◆ **AIM**: Swap "heading" for "title" in the material, starting at the line containing "Click the Björn Singer name heading" and continuing through the end, with every other word kept the same. Give back only those lines, and leave out the picture.

[BEGIN RECORD LIST]

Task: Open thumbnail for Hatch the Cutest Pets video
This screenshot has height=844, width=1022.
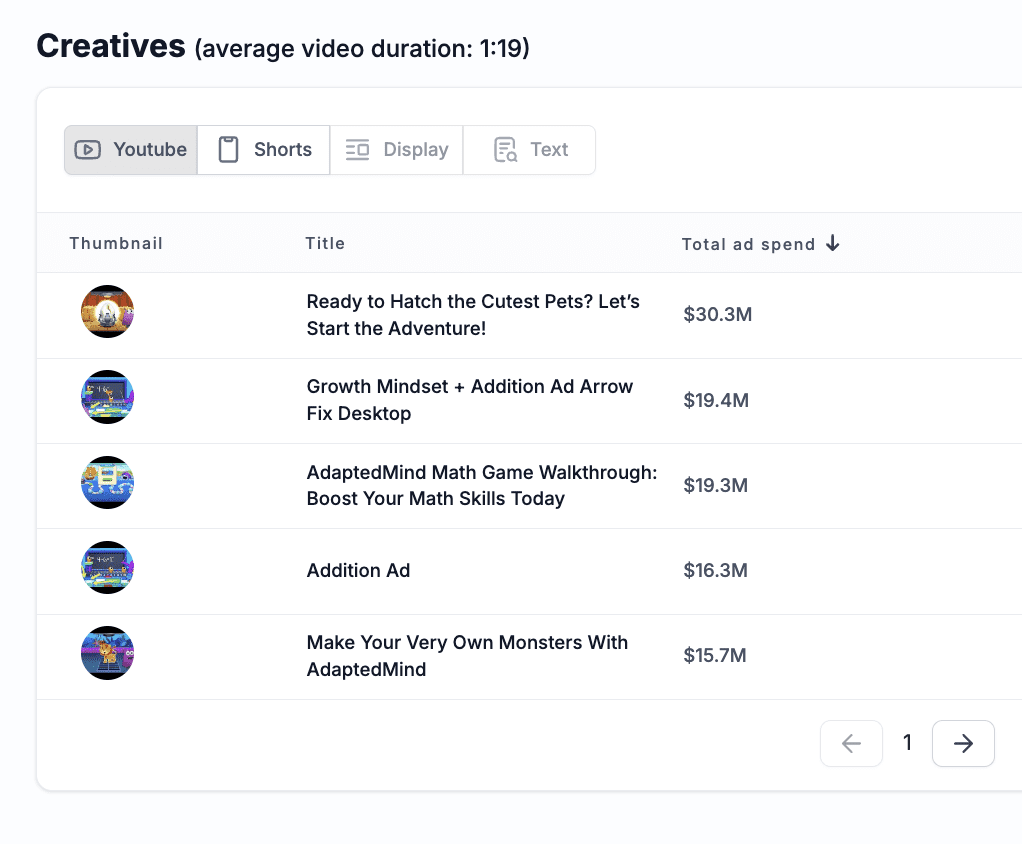Action: coord(107,312)

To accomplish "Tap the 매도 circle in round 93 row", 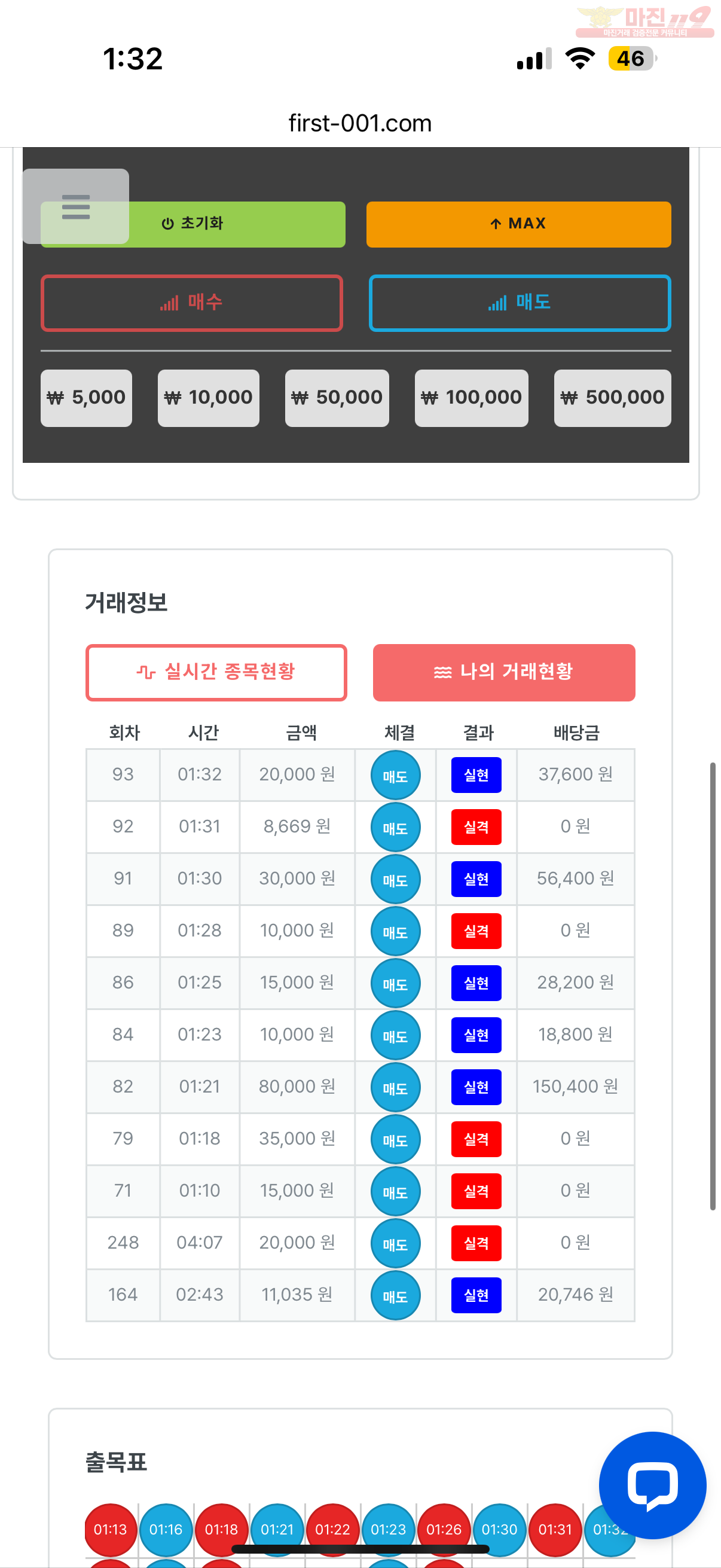I will pos(396,776).
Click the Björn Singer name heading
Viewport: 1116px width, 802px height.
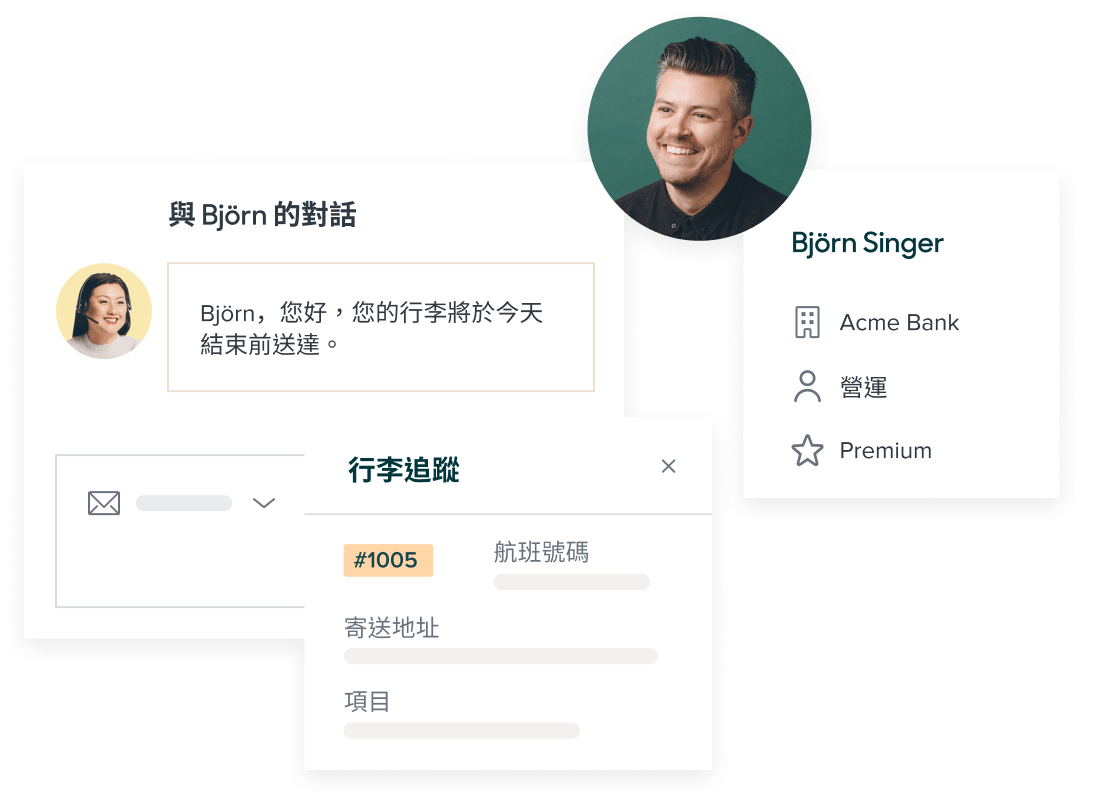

[END RECORD LIST]

◆ **SOLUTION TO THIS TASK**:
Click the Björn Singer name title
Viewport: 1116px width, 802px height.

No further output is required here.